■ Records shown:
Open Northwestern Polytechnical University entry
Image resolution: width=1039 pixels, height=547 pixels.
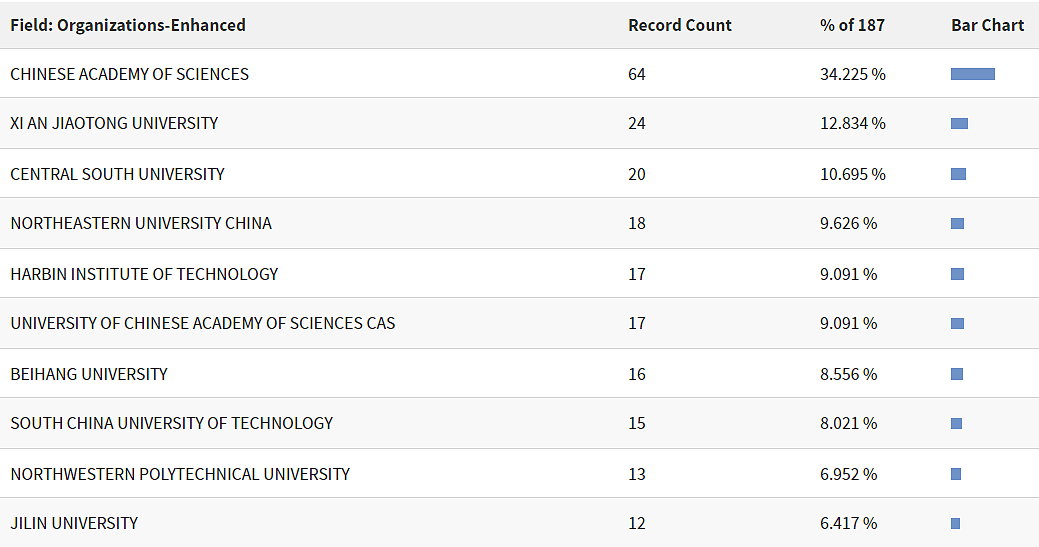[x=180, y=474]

==

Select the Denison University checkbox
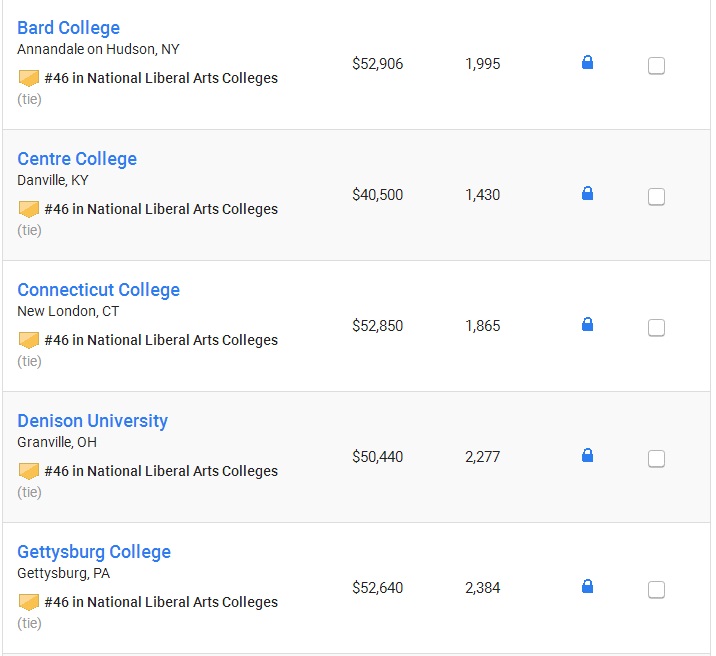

...

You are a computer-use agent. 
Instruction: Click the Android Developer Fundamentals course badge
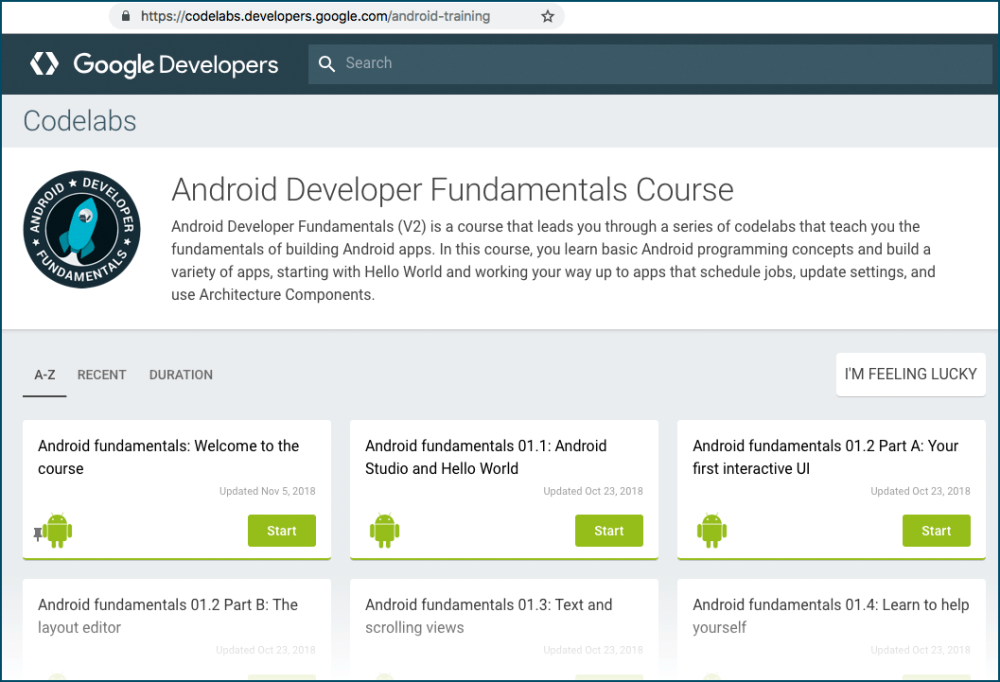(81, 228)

■ Exercise aim: Return every line word for word, starting with the line that contains "Open Northwestern Polytechnical" and going on through the line that contains "[x=180, y=474]". Leave the pictures out.

■ Finished exercise:
Open Northwestern Polytechnical University entry
Image resolution: width=1039 pixels, height=547 pixels.
[x=180, y=474]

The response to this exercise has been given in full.